I should have know that it wasn't going to work. After a week of increasing seizure activity, we finally got a call from the EEG department. The lady on the phone suggested that they like to schedule the pre-school appointments for the afternoon because that is when they nap. Umm....right. I tried to explain to her that my daughter does not sleep and runs around like a weasel on speed until her battery dies around midnight. The receptionist did not believe me, brushed off my concerns with a "I'm sure it will be fine, we'll see what we can do." and scheduled the appointment for 2:00. We showed up at the hospital at 1:45 as suggested and proceeded to wait for 45 minutes. As the seconds ticked by you could see Yanna start to unravel. The novelty of sitting on each and every chair in the waiting area only lasts for so long. By the time we finally got called in I was peeling her off the walls and dragging out of the ornamental trees. It wasn't pretty. Once in the appropriate room, I was told that she would have to lay still for 25 minutes without moving. I think I might have laughed at the guy at this point. He, being the astute, EEG tech quickly realized that this really wasn't going to work. It might have been the fact that Yanna was trying to jump off the bed yelling "I NO SLEEP!!!!!" but I could be wrong. Needless to say, we had to come up with plan B. "We deal with "those types' of kids lots" he said (which didn't win him point in my books) "and it never works with "them". " He then apologized that they had even tried to set up the appointment for 2:00 at all. The plan B is that we reschedule for tuesday at 9 am, keep her up as late as possible and then wake her up at 4am. Hopefully by 9:00 she will be tired and more receptive to the mild sedative they are allowed to give. Again, I am skeptical as nothing 'mild" seems to knock her out. Not even the prescription hydroxyzine slows her down. The energizer bunny has nothing on my girl. It should be interesting to see how this works.

Saturday, June 9, 2007

"First day on your new legs?" The comment should have been harmelss enough but for some reason tonight it stung. I walked over to my little girl, helped her up and asked if she was ok. It was the same as so many times on so many days. "I ok" was her answer.
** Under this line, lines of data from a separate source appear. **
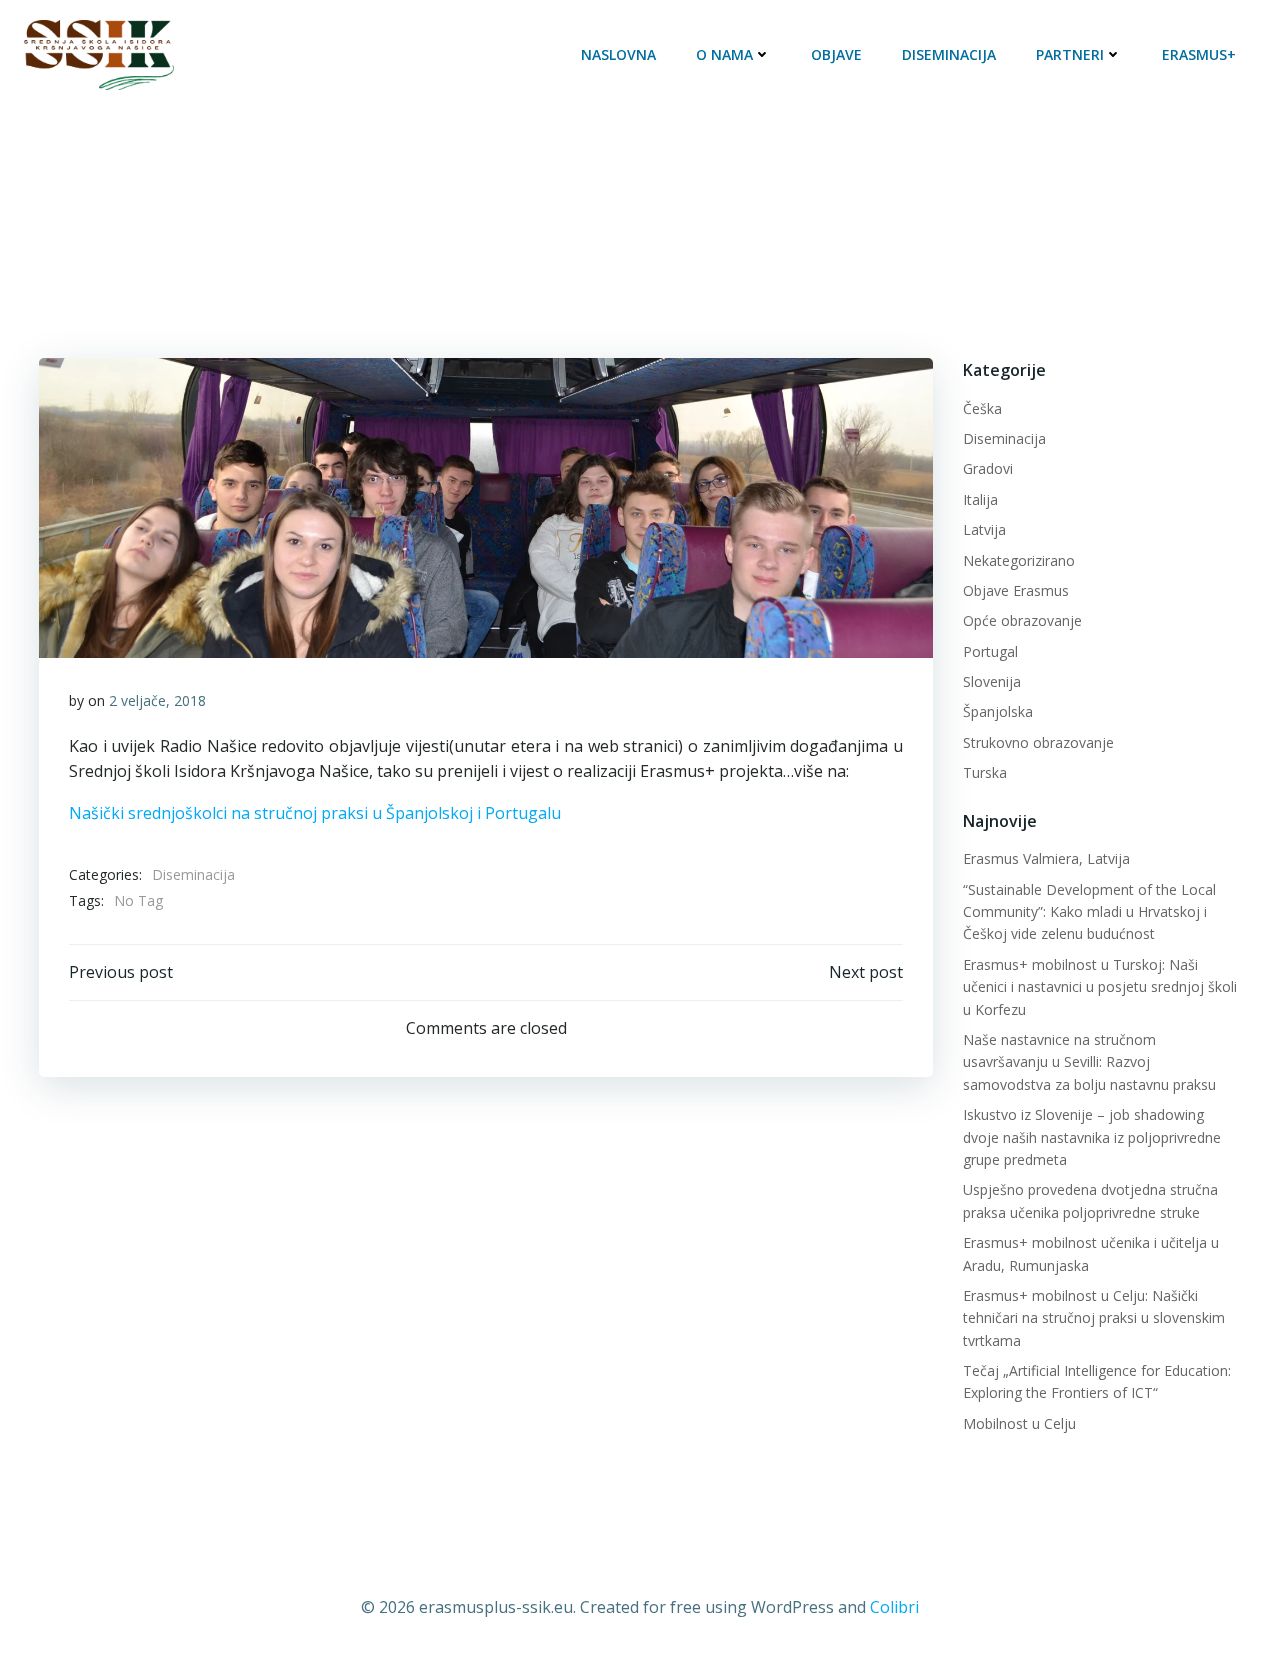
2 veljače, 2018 (157, 700)
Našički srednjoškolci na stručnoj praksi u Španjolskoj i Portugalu (315, 813)
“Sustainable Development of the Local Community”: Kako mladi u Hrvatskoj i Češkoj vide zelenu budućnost (1089, 912)
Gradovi (988, 468)
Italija (980, 499)
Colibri (894, 1607)
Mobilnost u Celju (1019, 1423)
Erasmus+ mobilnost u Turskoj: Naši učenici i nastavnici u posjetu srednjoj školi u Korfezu (1100, 987)
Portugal (990, 651)
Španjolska (998, 711)
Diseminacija (949, 54)
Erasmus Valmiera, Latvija (1046, 858)
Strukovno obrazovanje (1038, 742)
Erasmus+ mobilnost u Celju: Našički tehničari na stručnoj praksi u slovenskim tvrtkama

The same as always. But she's not ok and it breaks my heart that I can't fix her, that I can't make things better. Some days she falls alot, some days not so much. We think that she's having simple partial seizures but until the EEG no one really knows. I see it in her eyes on the bad days. She'll hold my hand more, and refuse to go up or down the stairs without help. A fall down the hard wooden staircase taught her that lesson. It's interesting how she would quite happily run into traffic without pause but understands the danger of an innocuous set of stairs.